DataFrame Conversions¶
# Spark → Ray
ray_ds = drls.spark_dataframe_to_ray_dataset(df)
# Ray → Spark
df = drls.ray_dataset_to_spark_dataframe(spark, ray_ds)
Streaming Architecture¶
The streaming bridge uses a Ray actor (StreamCoordinator) as an intermediary buffer:
graph LR
subgraph "Forward Bridge"
SS["Spark Streaming"] --> Sink["SparkStreamingSink"]
Sink --> SC["StreamCoordinator<br/>(Ray Actor)"]
SC --> SI["StreamingIterator"]
SI --> Ray["Ray Consumer"]
end
graph LR
subgraph "Reverse Bridge"
RS["Ray Source"] --> PT["ProducerThread"]
PT --> SC2["StreamCoordinator<br/>(Ray Actor)"]

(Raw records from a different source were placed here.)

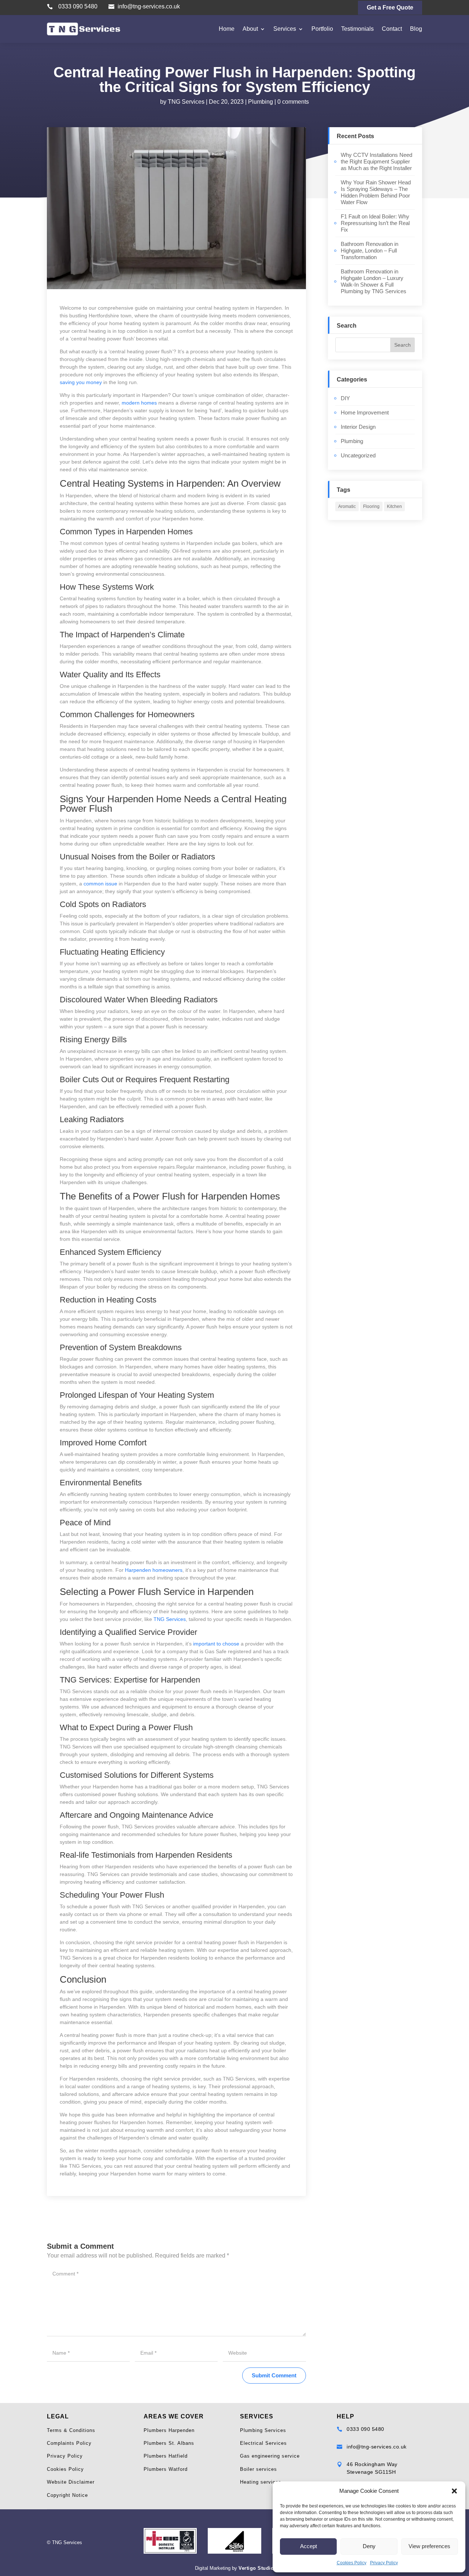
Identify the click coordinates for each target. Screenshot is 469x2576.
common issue (100, 884)
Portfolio (322, 29)
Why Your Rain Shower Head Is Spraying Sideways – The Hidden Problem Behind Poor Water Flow (376, 192)
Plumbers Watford (166, 2469)
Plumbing (260, 102)
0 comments (293, 102)
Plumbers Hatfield (166, 2456)
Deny (369, 2546)
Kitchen (394, 506)
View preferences (429, 2546)
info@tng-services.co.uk (149, 6)
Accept (308, 2546)
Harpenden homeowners (153, 1570)
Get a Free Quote (390, 7)
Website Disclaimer (71, 2482)
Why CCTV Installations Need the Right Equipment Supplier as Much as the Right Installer (376, 161)
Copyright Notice (67, 2495)
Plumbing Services (263, 2430)
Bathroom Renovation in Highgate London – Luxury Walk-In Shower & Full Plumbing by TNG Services (373, 281)
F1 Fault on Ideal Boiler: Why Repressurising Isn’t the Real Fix (375, 223)
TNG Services (186, 102)
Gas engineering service (270, 2456)
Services (284, 29)
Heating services (260, 2482)
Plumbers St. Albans (169, 2443)
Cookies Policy (351, 2562)
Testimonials (357, 29)
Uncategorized (358, 455)
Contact (392, 29)
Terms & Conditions (71, 2430)
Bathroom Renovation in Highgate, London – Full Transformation (369, 250)
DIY (345, 398)
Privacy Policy (384, 2562)
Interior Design (358, 427)
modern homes (139, 403)
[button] (454, 2491)
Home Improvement (365, 412)
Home (226, 29)
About (250, 29)
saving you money (81, 382)
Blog (416, 29)
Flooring (371, 506)
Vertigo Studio (256, 2568)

SC2 --> JB["JvmBridgeThread"]
JB --> SS2["Spark Streaming DF"]
end
The coordinator is a named Ray actor that handles backpressure, buffering, and partition routing. Data flows as Arrow tables for zero-copy efficiency.
Agentic Architecture¶
The agentic layer uses a tool-calling LLM pattern:
- User sends natural language prompt
TRexsends prompt + 13 tool definitions to LLM (via litellm)- LLM returns tool calls
executor.pydispatches tool calls to Iceberg/Spark functions- Results are returned to LLM for final response
Supported providers (via litellm): OpenAI, Anthropic, Google, Mistral, Ollama, vLLM, TGI, LM Studio.